• Texte cité:
#####

Pendant ce temps, j’entonne le suppliant refrain de Dominique A « Qu’est ce que tu n’ferais pas Pour la peau ? ». La peau du théâtre me manque. Notre unité de temps, de lieu et d’action me manque. L’inclination à nous approcher les uns des autres pour nous faire face me semble une disposition naturelle. Rien ne remplace l’expérience d’être là quand l’acteur produit l’acte théâtral sans filtre, sans écran, sans intermédiaire ; juste sa peau ou celle du personnage dans laquelle il se sera glissé.

Membrane délicieuse qui nous délimite, la peau pourtant respire. Elle nous sépare et nous relie. Baromètre de nos émois, de nos hargnes et de nos troubles, elle trahit ce qui ne reste pas sagement dedans. Alors les joues rosissent, la sueur perle, les larmes coulent, les chairs se hérissent, les veines se gonflent, les postillons fusent. Ce florilège de manifestations physiques involontaires teinte d’humanité et de sensualité l’interprétation de l’acteur. À son tour, le public frémit, salive et tremble sous les salves du jeu.

Les présences singulières ou la qualité d’abandon de certains comédiens déclenchent en moi d’irrépressibles bouleversements. Je pars sonder celles et ceux, dont la sensibilité à fleur de peau me contamine à chacune de leur apparition. Est-ce que la peau du plateau leur manque aussi ?

#####

• Entrées:

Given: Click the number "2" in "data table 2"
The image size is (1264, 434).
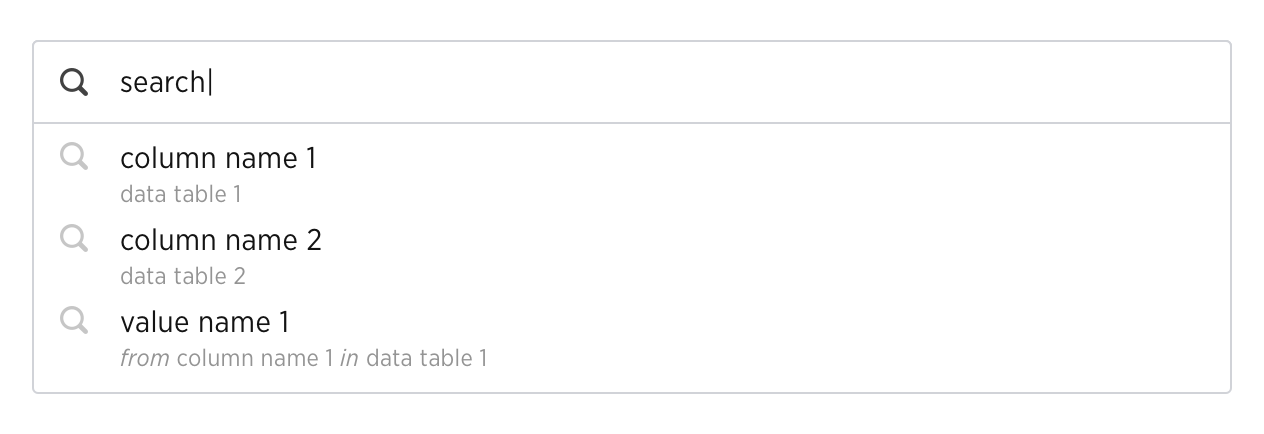Looking at the screenshot, I should pos(239,276).
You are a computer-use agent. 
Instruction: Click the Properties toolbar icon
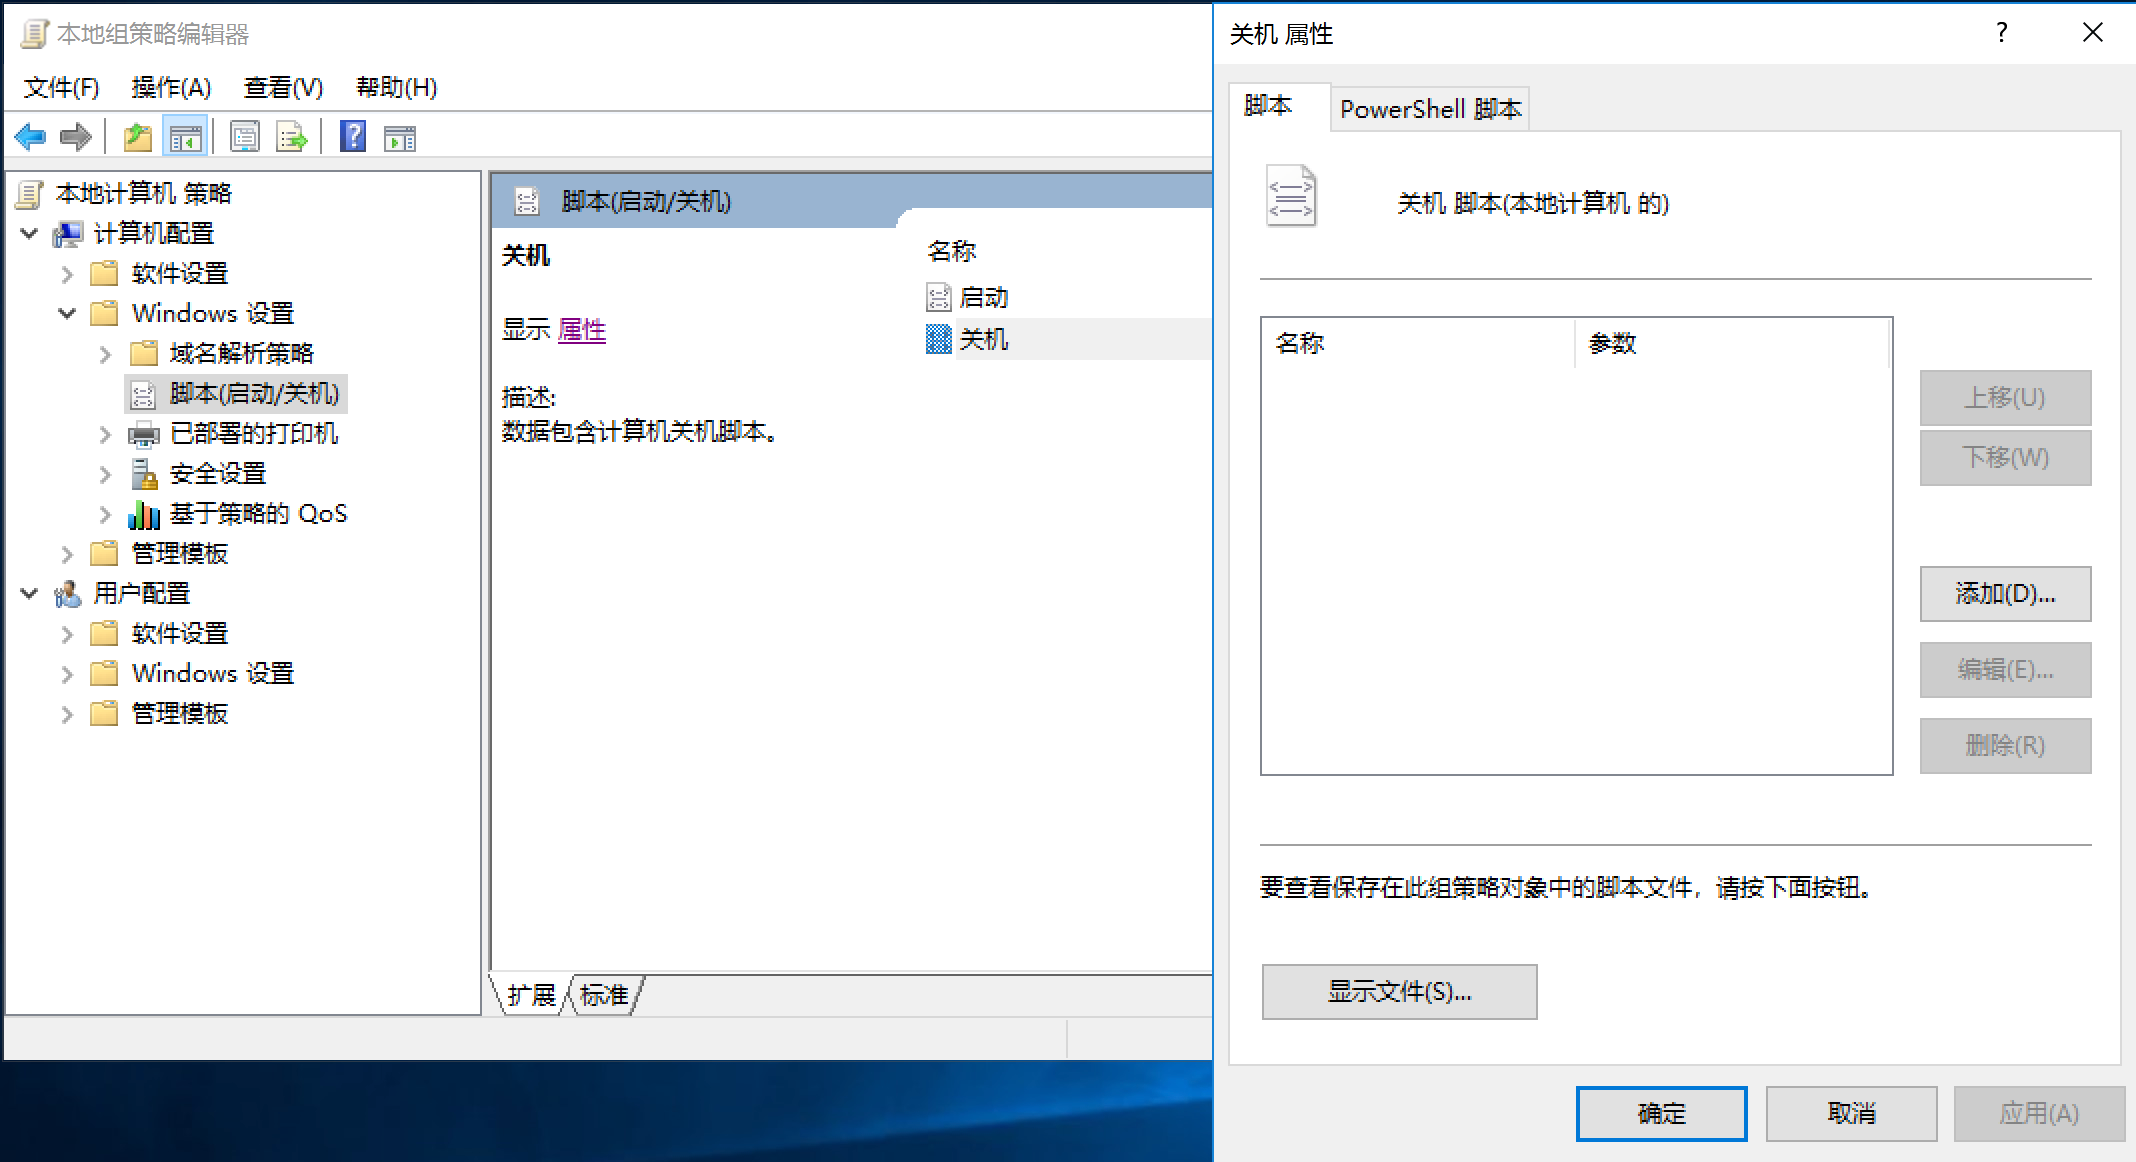[x=244, y=137]
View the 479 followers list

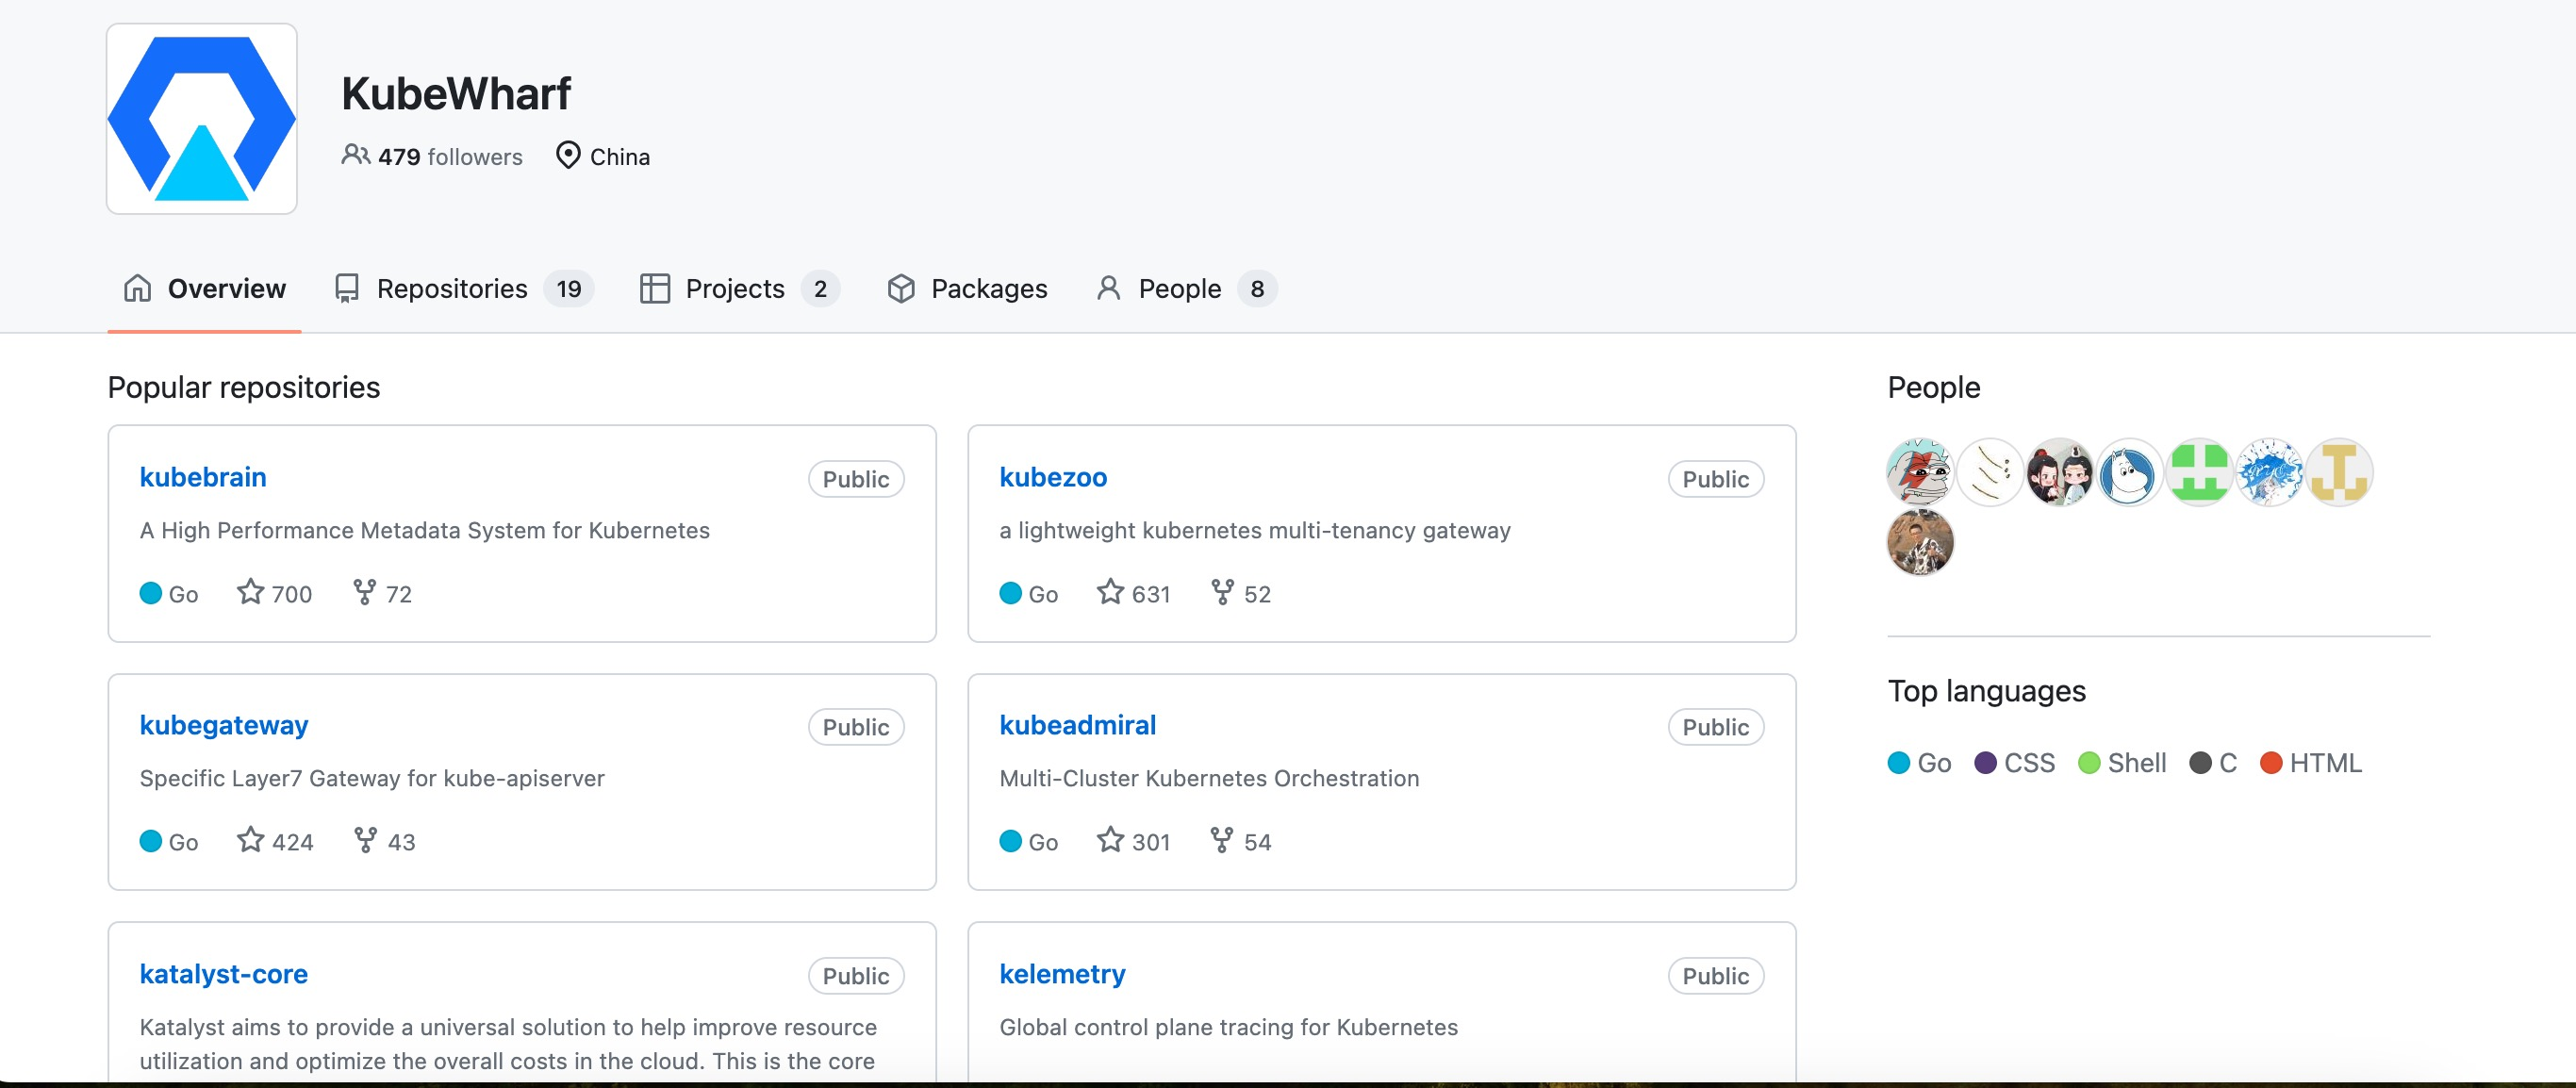point(449,157)
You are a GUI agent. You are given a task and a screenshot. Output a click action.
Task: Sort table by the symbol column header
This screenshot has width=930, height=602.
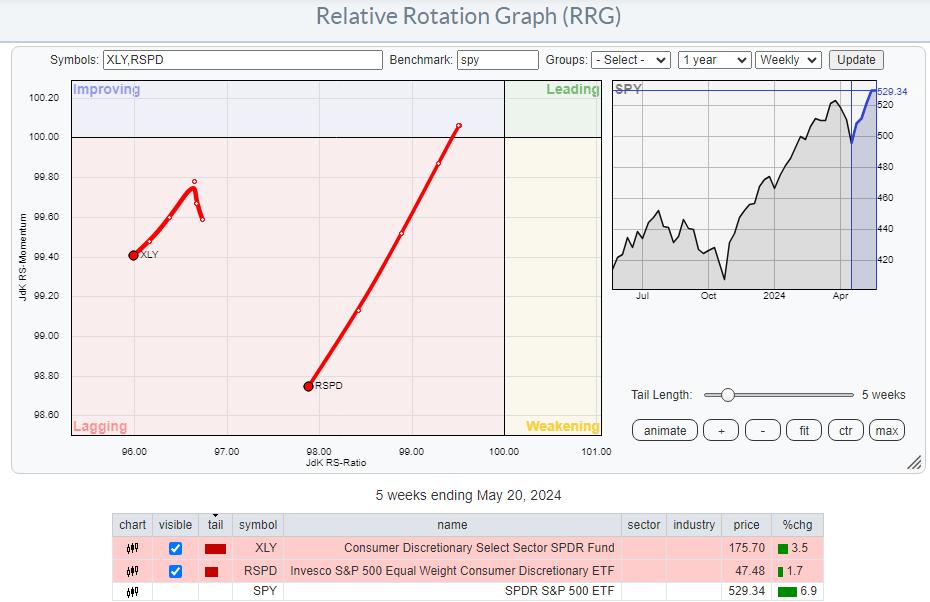[x=257, y=525]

#####

• Exercice court 1: Mettez à jour le texte sur la peau du théâtre : reprenez le passage qui s'ouvre sur les mots contenant « Les présences singulières » et se ferme sur « manque aussi ? », en remplaçant « comédiens » par « interprètes ».
• Exercice court 2: Relevez toutes les manifestations physiques involontaires énumérées dans le texte sur la peau du théâtre.
• Exercice court 3: Poursuivez le texte sur la peau du théâtre à partir de sa dernière phrase.

• Bonne réponse 1:
Les présences singulières ou la qualité d’abandon de certains interprètes déclenchent en moi d’irrépressibles bouleversements. Je pars sonder celles et ceux, dont la sensibilité à fleur de peau me contamine à chacune de leur apparition. Est-ce que la peau du plateau leur manque aussi ?

• Bonne réponse 2:
- les joues rosissent
- la sueur perle
- les larmes coulent
- les chairs se hérissent
- les veines se gonflent
- les postillons fusent

• Bonne réponse 3:
Crédit: LDD – Efes  Kitap- Pixabay

Valérie Liengme

La créature

Avec sa bouille de minette, sa gouaille de fripouille et son sex-appeal de diablesse, Valérie Liengme flirte autant avec la vamp qu’avec le clown. Cette petite fille rieuse aux cheveux gris n’a pas d’âge et ne laisse jamais son style au vestiaire. Elle vole, sans complexe ni circonvolution, la vedette au personnage, pour notre plus grande joie. Elle est cette créature dont la souplesse d’interprétation déroutante, se cherche et se patine à chaque rôle.

Actrice concrète et incarnée, elle cache une mine métaphysique sous son prosaïsme ; une gourmandise de pensée insatiable, qui révèle son brûlant désir de donner du sens à ses engagements. Visite virtuelle dans la cuisine – métamorphosée en atelier – de celle qui pose un regard amusé sur le quotidien, non sans causticité.

 

Est-ce que le théâtre vous manque ?

Oui, il me manque d’autant plus que nous étions censés jouer le 16 mars. Ce devait être la Première d’Une demande en mariage de Tchekhov, une création Midi, théâtre. C’est une sensation étrange de devoir interrompre un spectacle. Tout à coup, il y a un trou, un vide.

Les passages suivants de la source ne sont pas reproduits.